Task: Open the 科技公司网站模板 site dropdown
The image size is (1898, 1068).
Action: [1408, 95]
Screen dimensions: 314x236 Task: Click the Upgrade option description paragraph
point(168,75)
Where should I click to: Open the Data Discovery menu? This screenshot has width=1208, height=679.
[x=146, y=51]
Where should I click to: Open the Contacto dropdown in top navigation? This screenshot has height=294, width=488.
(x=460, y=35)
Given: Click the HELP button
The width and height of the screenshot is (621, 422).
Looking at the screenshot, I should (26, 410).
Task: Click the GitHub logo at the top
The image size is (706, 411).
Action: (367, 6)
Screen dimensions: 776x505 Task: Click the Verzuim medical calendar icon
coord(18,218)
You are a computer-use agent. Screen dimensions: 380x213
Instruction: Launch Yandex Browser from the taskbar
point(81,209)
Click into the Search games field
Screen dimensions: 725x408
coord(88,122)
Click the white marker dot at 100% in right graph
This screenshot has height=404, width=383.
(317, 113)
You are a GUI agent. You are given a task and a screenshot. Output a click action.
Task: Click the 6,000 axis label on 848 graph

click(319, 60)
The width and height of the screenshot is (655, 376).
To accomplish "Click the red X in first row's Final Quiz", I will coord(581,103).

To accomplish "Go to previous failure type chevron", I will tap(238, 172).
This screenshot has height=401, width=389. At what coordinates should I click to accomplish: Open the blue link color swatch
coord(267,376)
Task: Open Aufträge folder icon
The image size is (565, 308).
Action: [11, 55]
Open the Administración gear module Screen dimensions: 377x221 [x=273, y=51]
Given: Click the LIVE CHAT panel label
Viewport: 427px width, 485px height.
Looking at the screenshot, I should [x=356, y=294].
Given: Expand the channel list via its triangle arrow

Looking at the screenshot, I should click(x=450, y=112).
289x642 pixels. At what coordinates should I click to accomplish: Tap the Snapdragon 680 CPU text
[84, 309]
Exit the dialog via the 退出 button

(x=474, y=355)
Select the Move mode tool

Task brief ▸
Print the entire listing above again, line for line, without changing a single character.

Output for this exercise ▸
Task: Open the 科技公司网站模板 site dropdown
The image size is (1898, 1068).
Action: [1408, 95]
Screen dimensions: 314x236 Task: Click the Upgrade option description paragraph
point(168,75)
Where should I click to: Open the Data Discovery menu? This screenshot has width=1208, height=679.
[x=146, y=51]
Where should I click to: Open the Contacto dropdown in top navigation? This screenshot has height=294, width=488.
(x=460, y=35)
Given: Click the HELP button
The width and height of the screenshot is (621, 422).
Looking at the screenshot, I should (26, 410).
Task: Click the GitHub logo at the top
The image size is (706, 411).
Action: (367, 6)
Screen dimensions: 776x505 Task: Click the Verzuim medical calendar icon
coord(18,218)
You are a computer-use agent. Screen dimensions: 380x213
Instruction: Launch Yandex Browser from the taskbar
point(81,209)
Click into the Search games field
Screen dimensions: 725x408
coord(88,122)
Click the white marker dot at 100% in right graph
This screenshot has height=404, width=383.
(317, 113)
You are a GUI agent. You are given a task and a screenshot. Output a click action.
Task: Click the 6,000 axis label on 848 graph

click(319, 60)
The width and height of the screenshot is (655, 376).
To accomplish "Click the red X in first row's Final Quiz", I will coord(581,103).

To accomplish "Go to previous failure type chevron", I will tap(238, 172).
This screenshot has height=401, width=389. At what coordinates should I click to accomplish: Open the blue link color swatch
coord(267,376)
Task: Open Aufträge folder icon
The image size is (565, 308).
Action: [11, 55]
Open the Administración gear module Screen dimensions: 377x221 [x=273, y=51]
Given: Click the LIVE CHAT panel label
Viewport: 427px width, 485px height.
Looking at the screenshot, I should [x=356, y=294].
Given: Expand the channel list via its triangle arrow

Looking at the screenshot, I should click(x=450, y=112).
289x642 pixels. At what coordinates should I click to accomplish: Tap the Snapdragon 680 CPU text
[84, 309]
Exit the dialog via the 退出 button

(x=474, y=355)
Select the Move mode tool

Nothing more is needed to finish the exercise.